= 2010 Louisiana state elections =

==Federal==
Elections for federal offices, as in the rest of the country, occurred on November 2. The primaries were held on August 28 with a runoff for the Republican U.S. House nomination occurring on October 2 in Louisiana's 3rd congressional district (no other primaries went to a runoff).

===United States Congress===
Louisiana's Class III U.S. Senate seat and all seven U.S. House seats were up for election.

====United States Senate====

Senator David Vitter (R) sought re-election. Vitter overcame intraparty opposition in the August primary and was opposed in the General election by U.S. Representative Charlie Melancon (D).
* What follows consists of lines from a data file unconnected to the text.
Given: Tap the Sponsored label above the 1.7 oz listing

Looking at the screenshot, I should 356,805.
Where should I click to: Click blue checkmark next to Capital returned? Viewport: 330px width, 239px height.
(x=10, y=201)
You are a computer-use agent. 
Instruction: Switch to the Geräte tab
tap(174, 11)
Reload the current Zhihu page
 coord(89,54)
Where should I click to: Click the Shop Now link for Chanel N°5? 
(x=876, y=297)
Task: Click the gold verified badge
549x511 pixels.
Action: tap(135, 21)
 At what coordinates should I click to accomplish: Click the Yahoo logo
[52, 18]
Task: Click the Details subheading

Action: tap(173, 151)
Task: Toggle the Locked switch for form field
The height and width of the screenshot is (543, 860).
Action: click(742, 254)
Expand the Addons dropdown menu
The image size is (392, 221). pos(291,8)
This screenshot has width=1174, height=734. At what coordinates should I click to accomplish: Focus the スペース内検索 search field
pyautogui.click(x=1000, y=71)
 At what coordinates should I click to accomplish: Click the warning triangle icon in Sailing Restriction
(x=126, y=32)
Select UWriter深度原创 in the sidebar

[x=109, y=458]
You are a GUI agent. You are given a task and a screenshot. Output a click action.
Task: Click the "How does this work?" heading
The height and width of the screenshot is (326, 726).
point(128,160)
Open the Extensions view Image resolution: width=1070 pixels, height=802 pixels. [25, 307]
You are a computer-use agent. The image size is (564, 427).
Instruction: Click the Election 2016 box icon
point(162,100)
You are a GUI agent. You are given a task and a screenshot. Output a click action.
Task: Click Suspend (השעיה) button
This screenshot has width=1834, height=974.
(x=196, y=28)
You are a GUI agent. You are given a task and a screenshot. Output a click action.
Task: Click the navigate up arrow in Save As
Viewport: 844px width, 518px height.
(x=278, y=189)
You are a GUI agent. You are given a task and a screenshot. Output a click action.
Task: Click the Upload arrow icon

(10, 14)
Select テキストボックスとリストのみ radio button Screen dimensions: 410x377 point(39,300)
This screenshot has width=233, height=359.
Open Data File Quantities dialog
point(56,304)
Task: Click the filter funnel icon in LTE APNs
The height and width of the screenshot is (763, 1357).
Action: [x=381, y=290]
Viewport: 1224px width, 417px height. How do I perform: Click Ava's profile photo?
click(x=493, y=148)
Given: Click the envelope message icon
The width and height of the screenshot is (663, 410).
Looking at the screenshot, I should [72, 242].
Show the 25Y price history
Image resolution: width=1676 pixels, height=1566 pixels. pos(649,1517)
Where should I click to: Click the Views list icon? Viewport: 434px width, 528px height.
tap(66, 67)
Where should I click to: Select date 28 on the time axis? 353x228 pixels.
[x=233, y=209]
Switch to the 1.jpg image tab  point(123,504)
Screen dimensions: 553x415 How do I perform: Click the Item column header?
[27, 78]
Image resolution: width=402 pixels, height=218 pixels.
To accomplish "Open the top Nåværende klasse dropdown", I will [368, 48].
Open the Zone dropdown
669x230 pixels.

====United States House of Representatives====

Six of the seven members of Louisiana's House delegation sought re-election. Both before and after the elections, Republicans held six of Louisiana's U.S. House seats while Democrats held one seat, but the lone Democratic seat changed from the Louisiana's 2nd congressional district to the 3rd. Many political prognosticators regarded the races in the Second and Third districts as the most competitive.

==State==
The State of Louisiana usually holds its general elections for state offices in post-midterm off-years. Elections for state and local offices, unlike federal elections, are conducted under the jungle primary (also known as nonpartisan blanket primary) format and are usually held in mid-October.

Besides various local elections and special elections legislative seats and other positions, ballots in Louisiana during 2010 concerned a special election for lieutenant governor, for the judiciary, and for certain referendums (including amendments to the state constitution) and other measures.

===Judiciary===
The Louisiana judicial elections of 2010 consisted of multiple dates. There were elections on February 6 (for one Louisiana District Courts seat), March 27 (three District Court seats), August 28, 2010 (political primary, no judges on ballot), and October 2 (in which one Louisiana Supreme Court seat and thirteen Louisiana Courts of Appeal seats were up for election). Judicial elections in Louisiana are conducted with the political party affiliation of the candidate indicated on the ballot.

===Ballot measures===
Numerous measures were on the ballots on October 2 and November 2.